Un tempo i forni del pane, con la loro caratteristica forma tondeggiate all’esterno delle case, erano molto diffusi. Oggi sono quasi del tutto scomparsi e il comune di Valdisotto è sicuramente tra quelli che ne ha conservato più esemplari che altrove.
Il forno sporgeva dal muro della casa e in genere era coperto da un tettuccio. Poteva essere utilizzato da più persone e da più famiglie, e in tal caso diventava un caratteristico elemento comunitario. Anche la vecchia casa parrocchiale ne possedeva uno: nel 1787, infatti, sul libro dei conti sono annotate le spese per il disegno, la calcina e la fattura di un forno fatto realizzare nell’edificio del parroco. Anticamente gli Statuti comunali disciplinavano la fabbricazione di forni in paese, che dovevano rispondere a precise caratteristiche costruttive senza possibilità di sgarrare, pena un’ammenda pecuniaria. Il comune poteva mandare anche dei “controllori” per verificare il rispetto di queste disposizioni.
Il pane fatto in casa era una consuetudine in ogni comunità (il pane di bottega era un lusso); per prepararlo si utilizzava la segale coltivata nei campi (caratteristiche le foto di fine Ottocento/inizio Novecento con i covoni lasciati ad essiccare), anche se la cottura era limitata a periodi particolari (in primavera e in autunno) e si credeva che fatto in luna crescente fosse migliore e lievitasse bene.

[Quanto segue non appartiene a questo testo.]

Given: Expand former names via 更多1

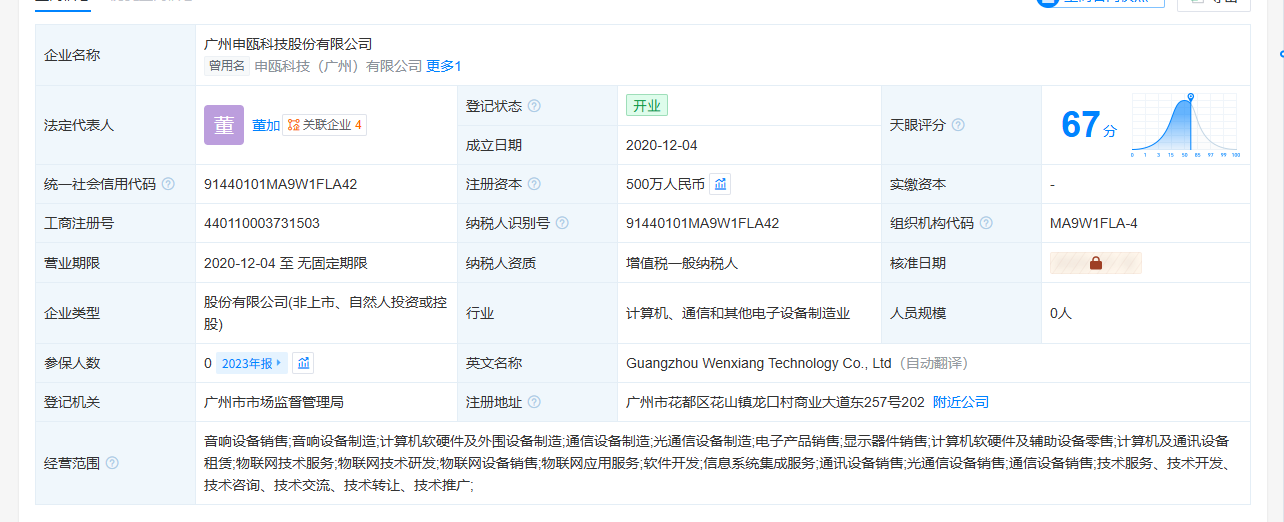Looking at the screenshot, I should 444,66.
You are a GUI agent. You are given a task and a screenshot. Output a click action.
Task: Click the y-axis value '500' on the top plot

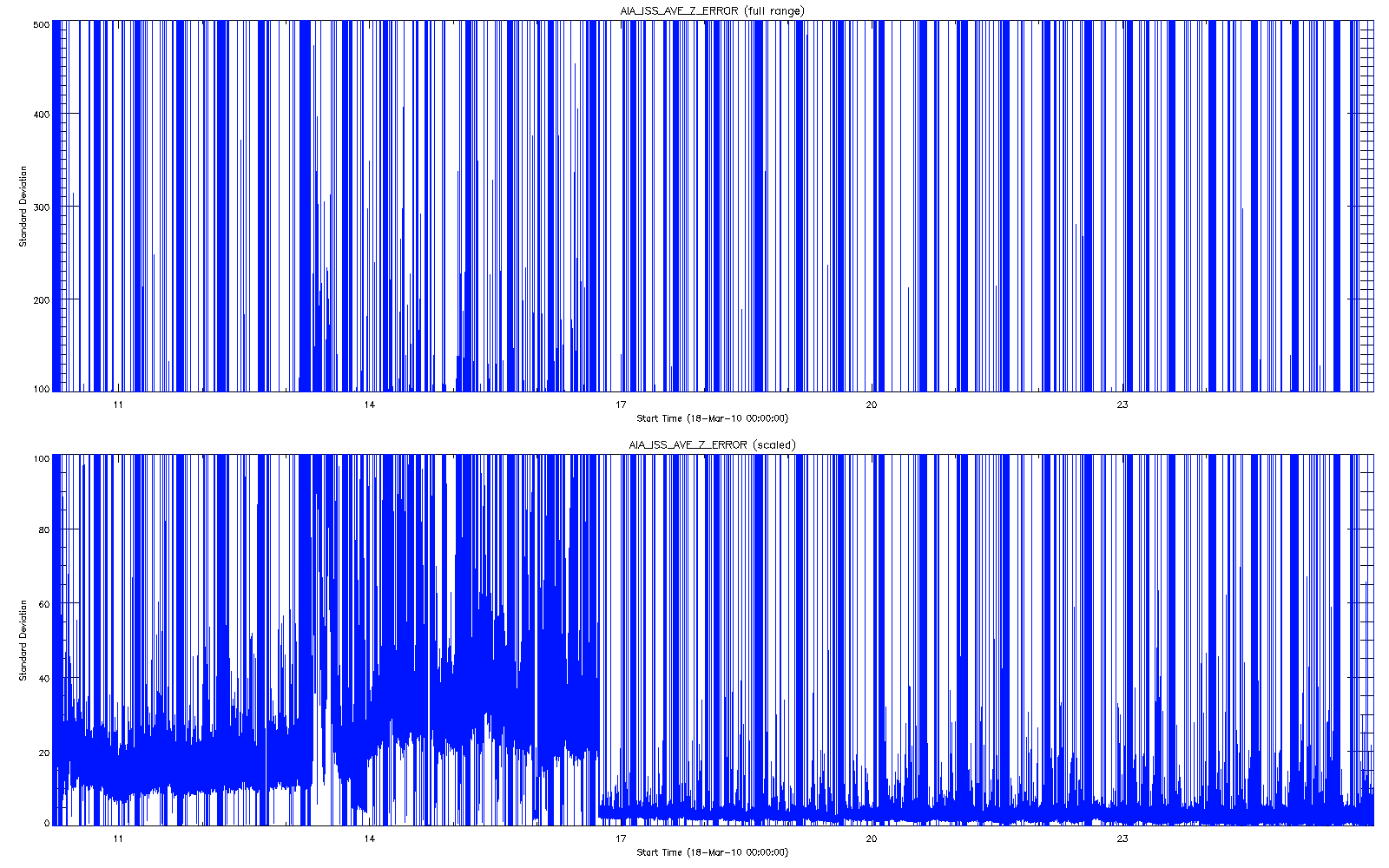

Le pagnotte erano in genere di forma sferica con un buco in mezzo per poterle appendere e conservare a lungo. Infatti, si consumavano secche e si tagliavano con la gramola. Dalla semina alla lievitazione e cottura, il processo di lavorazione culminante nella panificazione richiedeva un lavoro lungo, faticoso e minuzioso in cui tutta la famiglia era coinvolta, anche i bambini. Particolare attenzione richiedeva la cernita dei chicchi poiché quelli neri, che erano tali perché attaccati da un fungo velenoso (e la spiga, dunque, si chiamava “segale cornuta”), dovevano essere messi da parte e si utilizzavano solo in farmacia per preparati medicamentosi.
Solo verso la metà del Novecento questo lavoro paziente fu sostituito dalla macchina trebbiatrice, che veniva da Lovero e faceva il giro di tutti i paesi dell’Alta Valle tranne Bormio, che ne aveva una propria. I chicchi erano poi portati al mulino per la macinazione. Anticamente ve n’era uno a Oga sul rio Cadolena testimoniato sin dal 1676, di cui è rimasta solo una mola datata 1840 e conservata in una casa di Calosio.